### Instructions to follow:
Rewrite the entries below, changing every "target" to "element" and leaving everything else as it is.

===== Data supplied

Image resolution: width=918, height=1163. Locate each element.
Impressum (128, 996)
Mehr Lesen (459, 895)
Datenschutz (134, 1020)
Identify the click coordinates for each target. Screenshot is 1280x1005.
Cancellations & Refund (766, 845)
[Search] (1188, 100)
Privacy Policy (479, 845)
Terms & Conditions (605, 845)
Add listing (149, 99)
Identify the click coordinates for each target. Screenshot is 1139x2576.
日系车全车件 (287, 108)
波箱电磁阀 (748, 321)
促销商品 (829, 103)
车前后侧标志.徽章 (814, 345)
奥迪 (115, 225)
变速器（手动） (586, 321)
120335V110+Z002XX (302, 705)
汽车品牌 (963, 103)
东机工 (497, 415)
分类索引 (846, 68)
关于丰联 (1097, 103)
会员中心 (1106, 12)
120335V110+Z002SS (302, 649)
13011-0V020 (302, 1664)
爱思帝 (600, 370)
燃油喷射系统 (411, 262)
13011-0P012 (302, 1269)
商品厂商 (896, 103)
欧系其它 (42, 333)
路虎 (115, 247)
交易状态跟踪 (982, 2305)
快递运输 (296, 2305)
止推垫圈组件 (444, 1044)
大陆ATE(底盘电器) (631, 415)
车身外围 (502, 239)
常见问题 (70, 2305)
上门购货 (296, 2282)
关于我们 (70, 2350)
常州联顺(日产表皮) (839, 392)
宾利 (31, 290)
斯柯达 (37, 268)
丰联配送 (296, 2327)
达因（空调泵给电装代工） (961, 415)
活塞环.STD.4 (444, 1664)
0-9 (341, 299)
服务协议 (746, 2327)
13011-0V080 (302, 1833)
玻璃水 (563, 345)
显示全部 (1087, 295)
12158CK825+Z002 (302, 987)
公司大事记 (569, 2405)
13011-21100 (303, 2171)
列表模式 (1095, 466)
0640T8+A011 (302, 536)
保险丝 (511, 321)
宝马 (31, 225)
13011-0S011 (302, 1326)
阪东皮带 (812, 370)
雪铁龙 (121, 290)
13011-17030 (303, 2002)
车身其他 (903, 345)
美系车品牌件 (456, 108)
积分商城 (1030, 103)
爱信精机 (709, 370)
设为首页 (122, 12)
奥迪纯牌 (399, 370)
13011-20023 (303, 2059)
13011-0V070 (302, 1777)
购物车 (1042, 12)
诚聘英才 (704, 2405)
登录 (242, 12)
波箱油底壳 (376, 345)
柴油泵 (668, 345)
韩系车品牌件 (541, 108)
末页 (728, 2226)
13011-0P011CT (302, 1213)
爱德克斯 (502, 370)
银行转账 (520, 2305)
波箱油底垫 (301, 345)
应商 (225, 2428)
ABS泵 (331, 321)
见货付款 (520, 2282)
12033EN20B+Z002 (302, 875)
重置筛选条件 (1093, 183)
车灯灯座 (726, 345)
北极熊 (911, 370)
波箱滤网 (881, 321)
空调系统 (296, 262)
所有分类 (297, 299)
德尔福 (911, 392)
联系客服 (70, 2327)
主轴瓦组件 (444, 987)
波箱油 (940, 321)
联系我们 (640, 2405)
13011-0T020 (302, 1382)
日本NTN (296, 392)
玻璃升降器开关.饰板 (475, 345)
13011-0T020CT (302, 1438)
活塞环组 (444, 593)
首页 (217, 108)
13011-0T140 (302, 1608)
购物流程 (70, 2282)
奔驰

==========

### Written response:
Image resolution: width=918, height=1163. Locate each element.
Impressum (128, 996)
Mehr Lesen (459, 895)
Datenschutz (134, 1020)
Identify the click coordinates for each element. Screenshot is 1280x1005.
Cancellations & Refund (766, 845)
[Search] (1188, 100)
Privacy Policy (479, 845)
Terms & Conditions (605, 845)
Add listing (149, 99)
Identify the click coordinates for each element. Screenshot is 1139x2576.
日系车全车件 (287, 108)
波箱电磁阀 (748, 321)
促销商品 (829, 103)
车前后侧标志.徽章 (814, 345)
奥迪 (115, 225)
变速器（手动） (586, 321)
120335V110+Z002XX (302, 705)
汽车品牌 (963, 103)
东机工 (497, 415)
分类索引 (846, 68)
关于丰联 (1097, 103)
会员中心 (1106, 12)
120335V110+Z002SS (302, 649)
13011-0V020 (302, 1664)
爱思帝 (600, 370)
燃油喷射系统 (411, 262)
13011-0P012 (302, 1269)
商品厂商 (896, 103)
欧系其它 (42, 333)
路虎 (115, 247)
交易状态跟踪 (982, 2305)
快递运输 (296, 2305)
止推垫圈组件 (444, 1044)
大陆ATE(底盘电器) (631, 415)
车身外围 (502, 239)
常见问题 (70, 2305)
上门购货 (296, 2282)
关于我们 (70, 2350)
常州联顺(日产表皮) (839, 392)
宾利 (31, 290)
斯柯达 (37, 268)
丰联配送 (296, 2327)
达因（空调泵给电装代工） (961, 415)
活塞环.STD.4 (444, 1664)
0-9 (341, 299)
服务协议 (746, 2327)
13011-0V080 (302, 1833)
玻璃水 (563, 345)
显示全部 (1087, 295)
12158CK825+Z002 (302, 987)
公司大事记 (569, 2405)
13011-21100 (303, 2171)
列表模式 (1095, 466)
0640T8+A011 (302, 536)
保险丝 (511, 321)
宝马 (31, 225)
13011-0S011 (302, 1326)
阪东皮带 (812, 370)
雪铁龙 (121, 290)
13011-17030 (303, 2002)
车身其他 (903, 345)
美系车品牌件 (456, 108)
积分商城 (1030, 103)
爱信精机 (709, 370)
设为首页 (122, 12)
奥迪纯牌 (399, 370)
13011-20023 (303, 2059)
13011-0V070 (302, 1777)
购物车 (1042, 12)
诚聘英才 (704, 2405)
登录 (242, 12)
波箱油底壳 (376, 345)
柴油泵 (668, 345)
韩系车品牌件 (541, 108)
末页 (728, 2226)
13011-0P011CT (302, 1213)
爱德克斯 (502, 370)
银行转账 (520, 2305)
波箱油底垫 (301, 345)
应商 (225, 2428)
ABS泵 (331, 321)
见货付款 (520, 2282)
12033EN20B+Z002 (302, 875)
重置筛选条件 (1093, 183)
车灯灯座 (726, 345)
北极熊 (911, 370)
波箱滤网 (881, 321)
空调系统 (296, 262)
所有分类 (297, 299)
德尔福 (911, 392)
联系客服 (70, 2327)
主轴瓦组件 (444, 987)
波箱油 (940, 321)
联系我们 (640, 2405)
13011-0T020 (302, 1382)
日本NTN (296, 392)
玻璃升降器开关.饰板 (475, 345)
13011-0T020CT (302, 1438)
活塞环组 (444, 593)
首页 (217, 108)
13011-0T140 (302, 1608)
购物流程 (70, 2282)
奔驰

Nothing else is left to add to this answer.